Chinese Resort Siphons Rainwater for Artificial Lake

Aquatic Center in China

China is really beginning to boom economically, and the architectural marvels that are emerging throughout the ancient country are testament to that fact. The design company Studio Shift has created an enormous resort, the Aquatic Center, with an equally gargantuan manmade lake and water park.

While a resort with a manmade lake is hardly news, even for a blog that focuses on aquatic architecture, it’s how Shift Studio built and plan to manage the lake that has turned heads.

Shift Studio has designed a lake that will be both cheaper to maintain and more economically friendly, a set of goals that many architects are discovering aren’t as antagonistic as previously imagined.

Aquatic Center Layout

Rather than sucking water from surrounding cities and dumping it into the lake, the designers built the lake so that it could capitalize on the abundance of natural Miyi rainwater. Additionally, it siphons water from the nearby Anning River. As a result, all of the water that the Aquatic Center uses for its lake is local, natural, and cheap.

Of course, the natural question that arises after learning about this is, “How do they keep the water clean?”

Again, Shift Studio has taken an energy- and money-saving approach. Rather than running the water through an expensive water purification plant, they let the water slowly drift through layers of biofilms, which contain microscopic organisms that are eager to feed on the pollutants in the water.

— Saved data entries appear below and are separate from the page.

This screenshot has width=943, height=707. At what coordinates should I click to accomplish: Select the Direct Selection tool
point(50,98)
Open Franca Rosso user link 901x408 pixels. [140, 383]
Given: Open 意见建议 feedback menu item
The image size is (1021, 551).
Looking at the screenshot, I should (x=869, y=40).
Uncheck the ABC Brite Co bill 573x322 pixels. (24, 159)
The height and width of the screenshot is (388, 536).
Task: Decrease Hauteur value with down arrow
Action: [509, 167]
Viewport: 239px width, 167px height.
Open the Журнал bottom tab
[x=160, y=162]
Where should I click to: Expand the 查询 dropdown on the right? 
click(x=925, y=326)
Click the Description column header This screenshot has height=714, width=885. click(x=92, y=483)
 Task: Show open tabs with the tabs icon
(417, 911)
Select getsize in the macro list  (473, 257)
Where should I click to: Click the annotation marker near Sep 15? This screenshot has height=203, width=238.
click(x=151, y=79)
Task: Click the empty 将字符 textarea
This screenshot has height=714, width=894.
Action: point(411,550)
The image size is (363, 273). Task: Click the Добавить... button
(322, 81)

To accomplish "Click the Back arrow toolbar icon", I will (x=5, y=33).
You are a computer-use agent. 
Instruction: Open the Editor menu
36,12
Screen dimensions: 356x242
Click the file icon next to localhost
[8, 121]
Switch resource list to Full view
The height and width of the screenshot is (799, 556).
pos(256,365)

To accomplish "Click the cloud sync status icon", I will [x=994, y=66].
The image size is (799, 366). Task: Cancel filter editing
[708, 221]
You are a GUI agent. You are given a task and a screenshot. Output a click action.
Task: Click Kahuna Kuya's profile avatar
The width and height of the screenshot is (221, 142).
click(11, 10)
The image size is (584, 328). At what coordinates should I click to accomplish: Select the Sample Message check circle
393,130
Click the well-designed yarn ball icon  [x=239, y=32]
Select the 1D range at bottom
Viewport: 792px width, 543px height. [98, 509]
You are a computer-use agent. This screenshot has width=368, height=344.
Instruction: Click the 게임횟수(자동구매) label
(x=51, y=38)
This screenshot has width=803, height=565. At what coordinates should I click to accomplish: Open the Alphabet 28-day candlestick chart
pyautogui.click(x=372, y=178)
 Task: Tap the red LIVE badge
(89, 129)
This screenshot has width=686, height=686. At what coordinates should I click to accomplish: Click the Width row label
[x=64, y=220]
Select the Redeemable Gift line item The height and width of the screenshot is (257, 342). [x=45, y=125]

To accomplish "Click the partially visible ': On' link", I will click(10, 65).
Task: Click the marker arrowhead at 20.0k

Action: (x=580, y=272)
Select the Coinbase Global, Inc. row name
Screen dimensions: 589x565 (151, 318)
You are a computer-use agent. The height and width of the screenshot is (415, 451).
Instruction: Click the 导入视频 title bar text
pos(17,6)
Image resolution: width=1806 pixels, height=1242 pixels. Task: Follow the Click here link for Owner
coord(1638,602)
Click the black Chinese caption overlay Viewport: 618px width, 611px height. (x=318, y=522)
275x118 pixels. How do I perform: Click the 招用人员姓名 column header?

On top of all that, the architects want to use water and shading systems to promote natural cooling, and they intend to add solar panels, which can reduce energy consumption by as much as 50%.

Aquatic Center Design

For a country that is experiencing an enormous economic growth spurt, it’s great to see that many architects are willing to go with a more natural and nature-friendly building rather than favoring the absurd excess popular in countries like Dubai. Hopefully, many other Chinese architects will follow this trend; otherwise, the world’s most populous country might be facing some rather devastating ecological troubles in the next century.